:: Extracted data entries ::
——————————

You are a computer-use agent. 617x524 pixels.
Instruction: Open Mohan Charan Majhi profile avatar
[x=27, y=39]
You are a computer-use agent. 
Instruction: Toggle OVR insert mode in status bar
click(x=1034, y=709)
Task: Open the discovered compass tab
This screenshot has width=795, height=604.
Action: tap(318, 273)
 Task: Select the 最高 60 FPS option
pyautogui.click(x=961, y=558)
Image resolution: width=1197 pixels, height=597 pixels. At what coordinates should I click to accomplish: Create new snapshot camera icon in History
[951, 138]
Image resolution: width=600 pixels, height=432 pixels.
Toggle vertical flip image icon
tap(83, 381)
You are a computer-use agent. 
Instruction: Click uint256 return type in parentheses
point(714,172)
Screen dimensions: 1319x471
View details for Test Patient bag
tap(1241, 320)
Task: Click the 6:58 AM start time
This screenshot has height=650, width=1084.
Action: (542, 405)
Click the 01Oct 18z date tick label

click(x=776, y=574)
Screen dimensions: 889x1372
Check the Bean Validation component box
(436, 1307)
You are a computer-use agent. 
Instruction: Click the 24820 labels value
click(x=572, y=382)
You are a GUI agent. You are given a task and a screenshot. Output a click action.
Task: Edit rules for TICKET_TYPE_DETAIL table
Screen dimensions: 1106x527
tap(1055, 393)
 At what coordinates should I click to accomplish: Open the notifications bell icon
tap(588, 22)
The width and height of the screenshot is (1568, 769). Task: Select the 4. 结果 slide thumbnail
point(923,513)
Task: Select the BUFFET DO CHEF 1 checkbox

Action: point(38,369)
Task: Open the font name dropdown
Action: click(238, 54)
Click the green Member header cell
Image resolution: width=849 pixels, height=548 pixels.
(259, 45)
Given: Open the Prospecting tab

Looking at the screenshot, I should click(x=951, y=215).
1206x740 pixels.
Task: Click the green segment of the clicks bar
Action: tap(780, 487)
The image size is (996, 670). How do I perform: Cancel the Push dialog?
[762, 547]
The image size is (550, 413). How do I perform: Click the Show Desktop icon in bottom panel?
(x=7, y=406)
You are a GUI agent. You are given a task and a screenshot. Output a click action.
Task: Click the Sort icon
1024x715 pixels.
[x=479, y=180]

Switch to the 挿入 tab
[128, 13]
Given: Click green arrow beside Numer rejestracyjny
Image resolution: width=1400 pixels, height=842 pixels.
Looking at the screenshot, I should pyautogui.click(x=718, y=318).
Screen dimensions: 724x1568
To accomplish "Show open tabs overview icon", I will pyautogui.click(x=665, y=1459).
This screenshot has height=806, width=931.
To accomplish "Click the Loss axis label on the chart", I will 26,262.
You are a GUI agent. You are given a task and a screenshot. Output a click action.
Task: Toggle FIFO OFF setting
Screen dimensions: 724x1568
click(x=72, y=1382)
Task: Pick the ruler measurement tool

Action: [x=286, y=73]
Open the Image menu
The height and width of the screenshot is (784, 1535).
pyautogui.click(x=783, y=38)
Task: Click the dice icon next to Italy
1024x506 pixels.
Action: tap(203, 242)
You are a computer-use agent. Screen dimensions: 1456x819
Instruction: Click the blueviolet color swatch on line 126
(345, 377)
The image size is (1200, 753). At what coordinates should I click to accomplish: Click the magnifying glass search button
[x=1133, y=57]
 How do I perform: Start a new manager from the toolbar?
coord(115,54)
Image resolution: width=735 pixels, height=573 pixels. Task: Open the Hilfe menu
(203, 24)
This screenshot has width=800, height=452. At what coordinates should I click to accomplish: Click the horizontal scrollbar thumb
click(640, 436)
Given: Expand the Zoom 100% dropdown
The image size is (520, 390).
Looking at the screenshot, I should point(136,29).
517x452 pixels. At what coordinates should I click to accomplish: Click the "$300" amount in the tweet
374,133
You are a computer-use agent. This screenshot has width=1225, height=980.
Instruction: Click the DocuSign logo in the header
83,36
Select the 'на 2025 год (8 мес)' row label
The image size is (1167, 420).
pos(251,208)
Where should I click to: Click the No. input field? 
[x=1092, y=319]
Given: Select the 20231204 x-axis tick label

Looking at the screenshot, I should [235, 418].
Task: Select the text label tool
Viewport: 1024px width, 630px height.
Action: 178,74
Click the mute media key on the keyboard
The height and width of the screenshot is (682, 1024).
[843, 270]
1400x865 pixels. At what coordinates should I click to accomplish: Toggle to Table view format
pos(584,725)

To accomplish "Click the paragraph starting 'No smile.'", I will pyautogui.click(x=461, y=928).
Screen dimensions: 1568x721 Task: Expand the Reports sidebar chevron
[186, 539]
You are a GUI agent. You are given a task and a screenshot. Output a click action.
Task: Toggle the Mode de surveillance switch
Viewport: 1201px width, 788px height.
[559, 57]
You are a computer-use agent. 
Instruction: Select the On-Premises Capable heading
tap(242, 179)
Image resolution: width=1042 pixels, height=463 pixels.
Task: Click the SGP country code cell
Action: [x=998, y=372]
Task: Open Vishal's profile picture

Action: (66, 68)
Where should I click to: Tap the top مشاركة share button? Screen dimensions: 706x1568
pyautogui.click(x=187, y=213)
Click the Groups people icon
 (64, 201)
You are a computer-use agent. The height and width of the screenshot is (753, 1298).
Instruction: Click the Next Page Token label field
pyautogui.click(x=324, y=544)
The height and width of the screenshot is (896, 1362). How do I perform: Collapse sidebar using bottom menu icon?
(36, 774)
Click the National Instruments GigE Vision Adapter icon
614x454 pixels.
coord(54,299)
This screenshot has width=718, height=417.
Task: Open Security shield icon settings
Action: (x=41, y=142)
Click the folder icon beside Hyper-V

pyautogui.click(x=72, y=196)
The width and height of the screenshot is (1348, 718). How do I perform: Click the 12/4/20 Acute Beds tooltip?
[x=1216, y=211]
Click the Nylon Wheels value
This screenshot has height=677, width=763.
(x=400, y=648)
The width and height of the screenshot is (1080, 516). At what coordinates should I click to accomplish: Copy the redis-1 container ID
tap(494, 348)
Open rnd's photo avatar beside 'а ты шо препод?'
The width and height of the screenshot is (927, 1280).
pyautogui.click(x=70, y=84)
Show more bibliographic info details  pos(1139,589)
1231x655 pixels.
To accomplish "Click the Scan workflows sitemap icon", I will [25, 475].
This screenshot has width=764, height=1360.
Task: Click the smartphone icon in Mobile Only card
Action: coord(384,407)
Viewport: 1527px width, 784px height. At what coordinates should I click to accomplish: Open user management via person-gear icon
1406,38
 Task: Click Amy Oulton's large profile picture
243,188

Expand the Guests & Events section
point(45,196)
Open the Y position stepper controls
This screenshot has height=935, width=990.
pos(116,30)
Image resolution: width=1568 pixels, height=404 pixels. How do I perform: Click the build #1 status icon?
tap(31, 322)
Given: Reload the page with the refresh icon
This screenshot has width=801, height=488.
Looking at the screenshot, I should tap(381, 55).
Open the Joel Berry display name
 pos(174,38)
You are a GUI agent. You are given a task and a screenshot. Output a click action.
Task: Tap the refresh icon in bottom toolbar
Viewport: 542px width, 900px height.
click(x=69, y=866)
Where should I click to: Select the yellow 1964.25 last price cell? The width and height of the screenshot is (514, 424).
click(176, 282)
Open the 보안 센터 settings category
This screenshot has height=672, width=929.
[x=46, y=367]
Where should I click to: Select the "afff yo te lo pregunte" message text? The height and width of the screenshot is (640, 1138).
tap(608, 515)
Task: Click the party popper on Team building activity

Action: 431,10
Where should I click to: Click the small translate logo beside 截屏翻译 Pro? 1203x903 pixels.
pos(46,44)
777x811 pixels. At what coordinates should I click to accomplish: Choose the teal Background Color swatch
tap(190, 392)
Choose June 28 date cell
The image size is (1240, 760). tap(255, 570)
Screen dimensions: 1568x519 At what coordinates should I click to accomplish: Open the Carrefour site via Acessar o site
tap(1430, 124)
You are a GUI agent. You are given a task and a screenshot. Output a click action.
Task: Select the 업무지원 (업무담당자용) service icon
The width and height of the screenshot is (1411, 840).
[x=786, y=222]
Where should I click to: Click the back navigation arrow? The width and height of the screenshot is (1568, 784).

——————————

:: Exercise directions ::
Pull out all lines containing the word "refresh" from the entries above.

:: Reply ::
Given: Reload the page with the refresh icon
Task: Tap the refresh icon in bottom toolbar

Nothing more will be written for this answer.